South Sudanese broadcast journalist (1957–2019)

Alfred Taban Logune (1957, Kajokeji – 27 April 2019, Kampala) was a South Sudanese broadcast journalist.

== Career ==
He was a former BBC's correspondent in Khartoum. He was the founder and former editor in chief of the Juba Monitor, the leading independent newspaper in South Sudan, formerly known as Khartoum Monitor the 1st independent English-Language Newspaper in the Sudan. Taban was also the former chairman of The Association for Media Development in South Sudan AMDISS. At the time of his death he was serving as the member of parliament in the South Sudan transitional legislative national assembly.

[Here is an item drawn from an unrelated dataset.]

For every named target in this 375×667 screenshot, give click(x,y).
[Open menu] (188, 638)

Having trained as a laboratory technician, Taban embarked on a career in journalism. He was detained by the authorities for 5 days in April 2001 while covering a news conference by church leaders in Khartoum, who were protesting against the cancellation of a service and the arrest of up to one hundred Christians.

In July 2005, Speaker of the British House of Commons Michael Martin presented the Speaker Abbot award to Alfred Taban, in recognition of his work exposing the slaughter in Darfur. This award is awarded to the journalist who has made the greatest contribution internationally to the "protection, promotion and perpetuation of parliamentary democracy". In 2006, Taban was one of three recipients to be presented with the National Endowment for Democracy award by US president George W. Bush.

On 30 October 2006, Taban was summoned and stated that he was liable for the content of a newspaper article dated 14 September 2006, which claimed that foreign minister, state minister for foreign affairs and the director of information and public relations, Lam Akol, are mouthpieces and perpetrators of genocide as well as Islamic extremists etc. It was argued that the article was general criticism and personal opinion of its author. In addition to the published reprimand, a penalty was imposed.

In July 2016 Taban published a column calling on President Salva Kiir and Vice-President Riek Machar to step down for failing to improve the security situation in Juba. On the following day he was arrested and held for several days without charge.

Taban later became an Honorable member of parliament in the south Sudan transitional national legislative assembly and a member of national dialogue steering committee. He died on 27 April 2019 in Kampala.